[Items from a data source]
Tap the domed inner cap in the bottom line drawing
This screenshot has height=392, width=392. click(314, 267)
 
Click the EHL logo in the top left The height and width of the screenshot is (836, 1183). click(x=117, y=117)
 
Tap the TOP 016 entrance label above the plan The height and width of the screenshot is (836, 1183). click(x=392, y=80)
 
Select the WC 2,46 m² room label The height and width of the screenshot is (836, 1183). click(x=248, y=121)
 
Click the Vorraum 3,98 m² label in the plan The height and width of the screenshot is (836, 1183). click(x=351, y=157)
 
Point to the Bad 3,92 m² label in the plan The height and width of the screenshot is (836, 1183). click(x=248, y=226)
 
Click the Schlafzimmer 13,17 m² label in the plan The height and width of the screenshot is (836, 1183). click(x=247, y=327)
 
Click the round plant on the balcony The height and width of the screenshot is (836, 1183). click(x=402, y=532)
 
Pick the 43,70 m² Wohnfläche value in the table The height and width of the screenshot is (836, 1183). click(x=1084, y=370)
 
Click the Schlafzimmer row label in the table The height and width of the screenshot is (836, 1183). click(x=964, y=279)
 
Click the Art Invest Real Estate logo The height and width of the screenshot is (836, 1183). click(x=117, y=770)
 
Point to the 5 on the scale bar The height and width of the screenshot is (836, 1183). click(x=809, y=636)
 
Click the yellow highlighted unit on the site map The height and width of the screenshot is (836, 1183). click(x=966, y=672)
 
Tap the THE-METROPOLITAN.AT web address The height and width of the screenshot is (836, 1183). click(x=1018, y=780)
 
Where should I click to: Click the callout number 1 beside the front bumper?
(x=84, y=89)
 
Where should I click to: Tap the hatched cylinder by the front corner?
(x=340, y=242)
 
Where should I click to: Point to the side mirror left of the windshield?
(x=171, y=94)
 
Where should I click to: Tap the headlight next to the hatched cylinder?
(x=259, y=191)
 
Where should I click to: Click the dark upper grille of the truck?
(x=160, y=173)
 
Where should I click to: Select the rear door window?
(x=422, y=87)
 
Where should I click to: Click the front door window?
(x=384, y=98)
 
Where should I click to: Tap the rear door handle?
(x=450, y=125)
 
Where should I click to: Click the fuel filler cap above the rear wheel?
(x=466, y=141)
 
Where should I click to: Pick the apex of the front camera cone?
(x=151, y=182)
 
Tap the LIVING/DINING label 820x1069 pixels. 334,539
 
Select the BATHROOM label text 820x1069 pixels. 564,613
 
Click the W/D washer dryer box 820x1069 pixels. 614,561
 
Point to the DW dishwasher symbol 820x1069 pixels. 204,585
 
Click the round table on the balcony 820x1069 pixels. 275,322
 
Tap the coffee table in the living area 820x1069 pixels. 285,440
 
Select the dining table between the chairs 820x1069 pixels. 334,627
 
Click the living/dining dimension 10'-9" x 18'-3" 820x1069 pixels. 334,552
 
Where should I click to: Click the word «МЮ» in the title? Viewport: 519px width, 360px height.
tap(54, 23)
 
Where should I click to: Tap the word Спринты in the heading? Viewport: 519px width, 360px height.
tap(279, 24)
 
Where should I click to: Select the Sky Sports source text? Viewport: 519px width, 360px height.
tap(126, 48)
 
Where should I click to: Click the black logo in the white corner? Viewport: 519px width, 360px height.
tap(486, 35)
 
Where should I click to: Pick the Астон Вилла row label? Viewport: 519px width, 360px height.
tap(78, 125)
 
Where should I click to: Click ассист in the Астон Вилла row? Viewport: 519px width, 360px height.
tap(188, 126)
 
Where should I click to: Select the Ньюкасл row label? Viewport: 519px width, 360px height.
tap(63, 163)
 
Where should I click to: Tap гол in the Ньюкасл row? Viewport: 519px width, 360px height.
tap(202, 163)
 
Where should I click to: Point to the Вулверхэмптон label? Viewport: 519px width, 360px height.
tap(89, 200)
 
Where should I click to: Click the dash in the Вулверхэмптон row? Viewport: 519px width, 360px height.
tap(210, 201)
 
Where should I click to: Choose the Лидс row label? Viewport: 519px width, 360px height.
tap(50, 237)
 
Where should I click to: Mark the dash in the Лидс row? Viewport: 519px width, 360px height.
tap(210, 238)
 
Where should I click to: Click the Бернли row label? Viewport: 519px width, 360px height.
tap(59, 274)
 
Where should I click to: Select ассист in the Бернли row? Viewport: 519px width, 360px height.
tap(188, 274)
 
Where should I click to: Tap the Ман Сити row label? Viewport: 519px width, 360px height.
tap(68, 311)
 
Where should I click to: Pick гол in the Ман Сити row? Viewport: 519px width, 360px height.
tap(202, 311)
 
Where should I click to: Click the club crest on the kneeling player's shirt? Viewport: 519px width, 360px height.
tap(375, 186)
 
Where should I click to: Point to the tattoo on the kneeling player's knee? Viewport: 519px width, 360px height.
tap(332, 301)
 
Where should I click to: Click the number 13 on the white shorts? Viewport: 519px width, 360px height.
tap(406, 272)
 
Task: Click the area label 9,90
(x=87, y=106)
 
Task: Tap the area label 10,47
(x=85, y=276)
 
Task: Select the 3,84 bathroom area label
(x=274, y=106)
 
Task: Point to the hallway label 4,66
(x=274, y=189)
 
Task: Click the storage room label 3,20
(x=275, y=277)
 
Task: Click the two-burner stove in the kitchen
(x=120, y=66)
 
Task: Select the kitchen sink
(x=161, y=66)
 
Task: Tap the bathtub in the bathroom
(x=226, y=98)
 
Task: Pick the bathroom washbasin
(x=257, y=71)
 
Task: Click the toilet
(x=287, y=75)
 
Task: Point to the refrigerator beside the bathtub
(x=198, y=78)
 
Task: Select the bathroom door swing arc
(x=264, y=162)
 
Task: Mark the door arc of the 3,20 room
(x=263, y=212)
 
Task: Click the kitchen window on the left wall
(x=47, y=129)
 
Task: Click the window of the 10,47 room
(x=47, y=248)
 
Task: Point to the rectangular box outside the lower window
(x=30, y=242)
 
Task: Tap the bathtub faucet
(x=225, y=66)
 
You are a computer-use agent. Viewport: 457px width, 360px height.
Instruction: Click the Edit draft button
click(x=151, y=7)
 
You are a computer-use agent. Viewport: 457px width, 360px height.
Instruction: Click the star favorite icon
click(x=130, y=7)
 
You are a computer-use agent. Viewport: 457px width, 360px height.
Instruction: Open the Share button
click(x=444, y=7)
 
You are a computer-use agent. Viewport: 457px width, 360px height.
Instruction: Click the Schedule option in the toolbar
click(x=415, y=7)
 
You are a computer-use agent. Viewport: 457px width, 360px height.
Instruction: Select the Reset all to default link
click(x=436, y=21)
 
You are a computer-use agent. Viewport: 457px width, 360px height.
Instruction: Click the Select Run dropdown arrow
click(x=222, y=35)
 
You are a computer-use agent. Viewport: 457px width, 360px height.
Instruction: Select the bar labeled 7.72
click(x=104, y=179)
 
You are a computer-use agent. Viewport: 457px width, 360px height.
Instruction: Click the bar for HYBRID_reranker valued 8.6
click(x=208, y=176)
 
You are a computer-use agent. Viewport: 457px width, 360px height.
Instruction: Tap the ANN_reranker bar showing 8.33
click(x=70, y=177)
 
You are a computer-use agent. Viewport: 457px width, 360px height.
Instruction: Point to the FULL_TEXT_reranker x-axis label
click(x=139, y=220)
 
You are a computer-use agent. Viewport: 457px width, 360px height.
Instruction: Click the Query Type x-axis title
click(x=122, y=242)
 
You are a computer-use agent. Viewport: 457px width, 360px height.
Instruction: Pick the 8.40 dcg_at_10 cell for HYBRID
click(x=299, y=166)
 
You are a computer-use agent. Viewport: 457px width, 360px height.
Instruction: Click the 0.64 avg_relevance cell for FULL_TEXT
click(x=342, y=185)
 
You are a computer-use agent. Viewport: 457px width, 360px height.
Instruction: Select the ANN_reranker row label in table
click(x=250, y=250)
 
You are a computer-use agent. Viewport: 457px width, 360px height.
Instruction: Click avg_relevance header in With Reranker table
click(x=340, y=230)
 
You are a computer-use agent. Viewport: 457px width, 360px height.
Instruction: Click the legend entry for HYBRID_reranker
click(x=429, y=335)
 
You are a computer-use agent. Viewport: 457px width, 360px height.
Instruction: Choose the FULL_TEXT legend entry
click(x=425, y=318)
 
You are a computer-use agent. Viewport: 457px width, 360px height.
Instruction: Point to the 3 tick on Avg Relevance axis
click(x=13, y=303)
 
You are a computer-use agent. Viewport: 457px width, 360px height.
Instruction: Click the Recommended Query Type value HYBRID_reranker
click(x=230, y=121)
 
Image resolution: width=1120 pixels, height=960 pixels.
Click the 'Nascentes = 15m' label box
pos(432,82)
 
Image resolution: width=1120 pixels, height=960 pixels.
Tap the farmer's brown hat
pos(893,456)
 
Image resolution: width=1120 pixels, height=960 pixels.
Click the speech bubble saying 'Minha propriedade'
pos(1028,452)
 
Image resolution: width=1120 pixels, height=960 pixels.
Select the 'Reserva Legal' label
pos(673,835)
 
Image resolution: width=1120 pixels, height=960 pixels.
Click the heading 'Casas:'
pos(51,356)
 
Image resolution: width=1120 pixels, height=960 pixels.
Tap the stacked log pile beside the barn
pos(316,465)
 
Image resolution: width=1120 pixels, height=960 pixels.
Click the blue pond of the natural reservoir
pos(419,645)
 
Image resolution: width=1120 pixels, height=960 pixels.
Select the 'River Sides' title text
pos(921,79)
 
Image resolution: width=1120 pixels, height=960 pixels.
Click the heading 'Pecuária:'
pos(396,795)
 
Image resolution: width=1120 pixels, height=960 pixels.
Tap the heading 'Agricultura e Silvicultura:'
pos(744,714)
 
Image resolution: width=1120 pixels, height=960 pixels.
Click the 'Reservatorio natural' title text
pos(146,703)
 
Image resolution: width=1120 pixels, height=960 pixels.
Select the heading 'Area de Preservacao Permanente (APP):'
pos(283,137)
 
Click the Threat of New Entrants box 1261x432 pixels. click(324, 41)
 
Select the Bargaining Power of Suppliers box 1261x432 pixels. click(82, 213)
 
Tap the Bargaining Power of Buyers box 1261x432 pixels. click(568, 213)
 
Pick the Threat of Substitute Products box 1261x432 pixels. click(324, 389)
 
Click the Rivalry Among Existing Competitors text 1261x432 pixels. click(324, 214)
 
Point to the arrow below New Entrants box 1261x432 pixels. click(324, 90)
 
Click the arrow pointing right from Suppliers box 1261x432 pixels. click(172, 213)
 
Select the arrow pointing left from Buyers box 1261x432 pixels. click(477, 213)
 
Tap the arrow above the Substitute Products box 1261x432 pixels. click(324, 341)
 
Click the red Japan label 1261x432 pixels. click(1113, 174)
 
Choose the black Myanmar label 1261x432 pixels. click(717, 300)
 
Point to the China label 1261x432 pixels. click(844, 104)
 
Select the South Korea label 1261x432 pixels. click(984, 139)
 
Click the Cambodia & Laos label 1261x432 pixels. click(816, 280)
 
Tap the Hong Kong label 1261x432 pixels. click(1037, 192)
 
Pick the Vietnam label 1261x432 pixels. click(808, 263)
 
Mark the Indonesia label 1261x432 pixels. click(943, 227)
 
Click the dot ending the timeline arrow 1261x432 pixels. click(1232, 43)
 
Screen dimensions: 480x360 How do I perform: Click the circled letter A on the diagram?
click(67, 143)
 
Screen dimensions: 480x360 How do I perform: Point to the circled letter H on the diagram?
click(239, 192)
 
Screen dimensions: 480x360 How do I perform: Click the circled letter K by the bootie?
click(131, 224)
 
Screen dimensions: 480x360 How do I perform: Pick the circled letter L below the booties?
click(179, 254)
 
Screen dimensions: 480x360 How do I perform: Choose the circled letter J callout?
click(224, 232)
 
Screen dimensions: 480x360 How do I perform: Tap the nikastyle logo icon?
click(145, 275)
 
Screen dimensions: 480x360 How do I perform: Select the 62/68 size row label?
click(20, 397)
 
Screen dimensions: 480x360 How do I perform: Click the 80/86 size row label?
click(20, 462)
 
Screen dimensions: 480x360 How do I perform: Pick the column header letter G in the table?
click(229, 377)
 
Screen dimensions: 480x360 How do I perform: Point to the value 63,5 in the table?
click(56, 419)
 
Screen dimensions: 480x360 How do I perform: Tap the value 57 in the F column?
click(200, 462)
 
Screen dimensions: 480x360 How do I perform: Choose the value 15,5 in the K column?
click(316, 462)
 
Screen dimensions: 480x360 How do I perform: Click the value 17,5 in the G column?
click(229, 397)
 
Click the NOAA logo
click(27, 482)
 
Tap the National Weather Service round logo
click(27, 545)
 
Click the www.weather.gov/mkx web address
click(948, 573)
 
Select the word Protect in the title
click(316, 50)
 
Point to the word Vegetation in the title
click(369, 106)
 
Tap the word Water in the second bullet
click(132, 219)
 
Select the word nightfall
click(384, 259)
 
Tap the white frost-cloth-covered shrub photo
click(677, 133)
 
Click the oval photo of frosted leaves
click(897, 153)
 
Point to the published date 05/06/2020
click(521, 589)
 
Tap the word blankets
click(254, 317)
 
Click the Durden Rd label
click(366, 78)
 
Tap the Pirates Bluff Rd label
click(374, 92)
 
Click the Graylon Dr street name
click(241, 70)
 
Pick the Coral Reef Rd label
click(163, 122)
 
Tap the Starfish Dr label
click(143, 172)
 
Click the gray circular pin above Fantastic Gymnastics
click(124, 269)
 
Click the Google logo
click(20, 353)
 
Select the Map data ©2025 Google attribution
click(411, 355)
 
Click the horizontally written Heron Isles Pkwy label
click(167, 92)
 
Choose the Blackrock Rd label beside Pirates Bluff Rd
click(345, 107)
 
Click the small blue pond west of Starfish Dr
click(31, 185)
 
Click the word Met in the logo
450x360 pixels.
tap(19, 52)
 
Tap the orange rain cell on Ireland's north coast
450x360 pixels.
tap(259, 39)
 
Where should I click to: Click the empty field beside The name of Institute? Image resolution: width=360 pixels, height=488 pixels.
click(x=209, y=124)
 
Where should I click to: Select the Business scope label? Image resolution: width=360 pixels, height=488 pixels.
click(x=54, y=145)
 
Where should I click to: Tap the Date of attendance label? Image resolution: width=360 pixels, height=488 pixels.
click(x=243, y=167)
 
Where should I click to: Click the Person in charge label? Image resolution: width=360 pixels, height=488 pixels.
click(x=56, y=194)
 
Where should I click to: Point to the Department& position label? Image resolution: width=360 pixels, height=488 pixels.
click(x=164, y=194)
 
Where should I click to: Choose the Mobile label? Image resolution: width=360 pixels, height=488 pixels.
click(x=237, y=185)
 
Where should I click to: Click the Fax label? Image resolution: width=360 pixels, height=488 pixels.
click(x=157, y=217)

• _Exercise_
Can you convert the part of the rows that opens with the line containing "Where should I click to: Point to the side" and closes with the line containing "(x=151, y=182)" into a Markdown table with the columns Number and Line text, leaving out blank lines?

• _Response for this exercise_
| Number | Line text |
|---|---|
| 1 | Where should I click to: Point to the side mirror left of the windshield? |
| 2 | (x=171, y=94) |
| 3 | Where should I click to: Tap the headlight next to the hatched cylinder? |
| 4 | (x=259, y=191) |
| 5 | Where should I click to: Click the dark upper grille of the truck? |
| 6 | (x=160, y=173) |
| 7 | Where should I click to: Select the rear door window? |
| 8 | (x=422, y=87) |
| 9 | Where should I click to: Click the front door window? |
| 10 | (x=384, y=98) |
| 11 | Where should I click to: Tap the rear door handle? |
| 12 | (x=450, y=125) |
| 13 | Where should I click to: Click the fuel filler cap above the rear wheel? |
| 14 | (x=466, y=141) |
| 15 | Where should I click to: Pick the apex of the front camera cone? |
| 16 | (x=151, y=182) |